[Excerpt provided — start]
Tag Archives: doctors

Autism: Being Treated Differently After Diagnosis.

I was assessed for and diagnosed with autism in my late forties. One of the things I have noticed since my diagnosis is that the way medical professionals interact with me has changed.

I have a lot of medical appointments for various conditions. Over the years I have had some very good experiences with doctors, nurses, physiotherapists etc. And some very poor ones, as I am sure is the experience of most people. And yes I have felt patronised as a woman at times, especially by male gynaecologists. But since my autism diagnosis I have noticed that the way doctors and nurses speak to me seems to have changed.

At first I thought I was imagining it. After all, autism is not a medical condition so how would these medical professionals even know about my diagnosis? But then one day I went to see the nurse at my local GP centre for a blood test. When I arrived she said `Oh I was just about to phone you and cancel. I can`t do this appointment today. I don`t have time` She pointed to the screen on her computer and there was a letter inviting me for a health check. The letter made clear it was an appointment especially for autistic people. I told her I was only there for a blood test. She apologised and did the blood test, but there was something about the way she spoke to me – more slowly, a softer voice. I had seen this nurse many times over the years, and her tone was definitely different. Not unpleasant or patronising, but softer and slower. It`s hard to explain.

I asked at my next GP appointment and it seems that my autism is flagged up when my records are opened. I found this really unsettling. It`s not that I am embarrassed about being autistic, but I don`t see why everyone who looks at my medical records needs to know if it isn`t relevant. I can see why this might be important for some autistic people, who may welcome this and any adjustments that are made for them to help them feel more comfortable/less anxious at their appointment, but I just felt exposed.

One time I did feel patronised was after surgery and a few days later I was feeling really dizzy, my heart was racing, and my breathing shallow. The doctor I saw snapped at me and said `you just panicked Jane, that`s all` but it turned out I was severely dehydrated which is why I had been feeling so unwell. I thought that maybe this doctor had seen my autism diagnosis on my medical records, and consciously or unconsciously, treated me differently, and not taken me seriously enough.
[Excerpt provided — finish]
[Material supplied — start]
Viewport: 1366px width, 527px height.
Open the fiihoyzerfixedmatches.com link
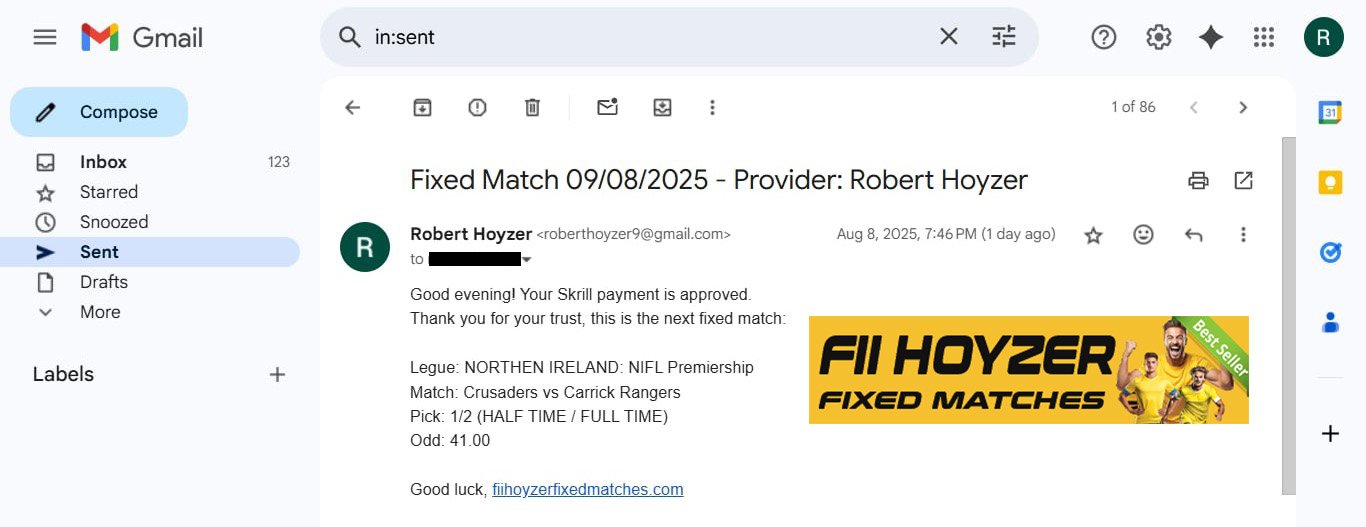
[Material supplied — finish]
[Material supplied — start]
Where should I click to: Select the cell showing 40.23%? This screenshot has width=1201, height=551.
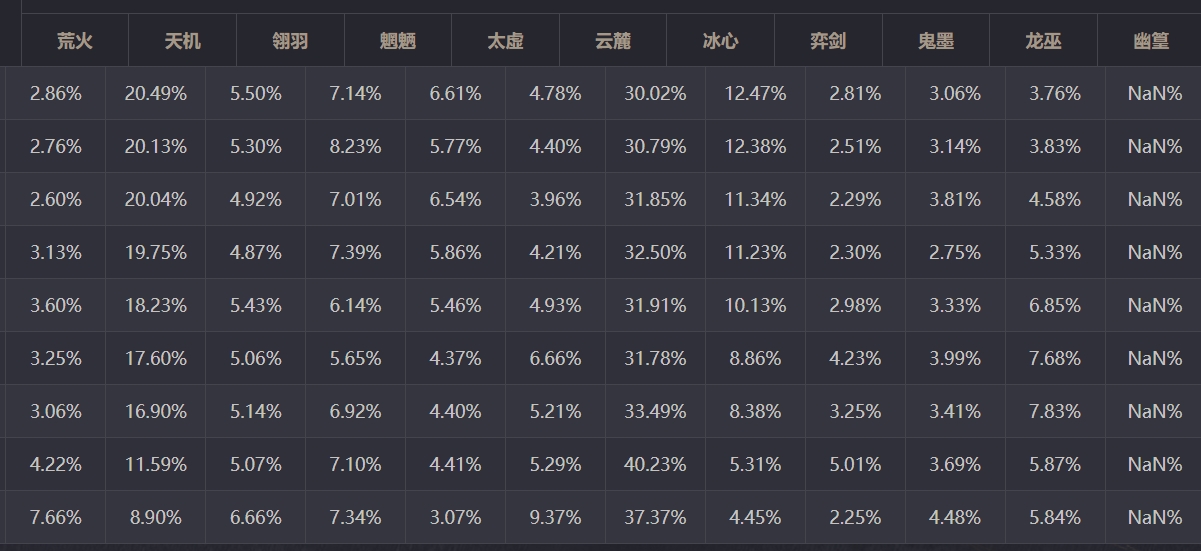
[Material supplied — finish]
> Things to do:
(1) In the post about being treated differently after an autism diagnosis, why did the writer at first think the change in how medical staff spoke was imagined? Answer in one to three sentences.
(2) Continue the post about being treated differently after an autism diagnosis, starting after its last sentence.
The entries aren't needed here.

> Results of the tasks:
(1) Autism is not a medical condition, so the writer did not see how medical professionals would even know about the diagnosis.

(2)
Most of the time I have noticed medical staff speaking more slowly and clearly to me, and using a softer voice. Some might say that this is a good thing, and maybe a result of training they have received. And certainly many autistic people will benefit from medical professionals knowing in advance about their autism and adapting their interaction style to suit this. But all autistic people aren`t the same and each of us can have different requirements, and find different things helpful. And while pre-knowledge of a person`s autism may be helpful to both practitioner and the autistic individual at times, I am finding that it is not always advantageous. While struggling to read people`s intentions towards me at the best of times, now when I have a medical appointment (though most of them have been over the phone since the Covid 19 virus) I find myself feeling like I am metaphorically being patted on the head.

My autistic son has co-authored two autism books, had his writing featured in two others, had many autism/disability related articles published on different forums, including a few in The Guardian, and had his own book published a few years ago. And yet he always used to say to me that when he was working with organisations, helping to deliver training on autism for example to GPs or the Police, he never felt like part of the team. Despite his intelligence, experience and knowledge he always felt like it was a `them and us` situation. Not that his non-autistic co-workers were intentionally patronising or excluding him. Still he always felt like he was being managed somehow. It was as if he wasn`t an equal member of the team, but rather that they were typical/normal people – the standard by which we should all be measured – and that they had to adjust their speaking style when interacting with him because he wasn`t one of them, and never could be.

I always sympathised with him, and felt upset on his behalf that he was made to feel this way, however unintentionally. But I didn`t really know how it felt. After my diagnosis when my son and I attended autism events together I was still always there as his Mum or carer, and not as an autistic person in my own right. At one event however, I decided to disclose my autism when we were asked to introduce ourselves. Normally at these events parents would make a bee-line for me during breaks times to talk to me about my amazing son, and how we had given them hope for their own situations etc. But not on this occasion. Not one parent in the room spoke to me. When I went over to the tea trolley to get drinks for us they all avoided looking at me, or speaking to me. They clustered together in an `us` group while my son and I sat on the other side of the room most definitely in the `them` group. And for the first time I truly understood how my son must have been feeling all these years. Since then I rarely disclose my autism at events because it makes people uncomfortable, which in turn makes me uncomfortable. And after believing myself to be non-autistic for nearly fifty years it is difficult to now see myself as autistic. And so it feels really weird when professionals, such as doctors, and nurses see my autism diagnosis flag up on my medical records, and automatically treat me differently than they did before.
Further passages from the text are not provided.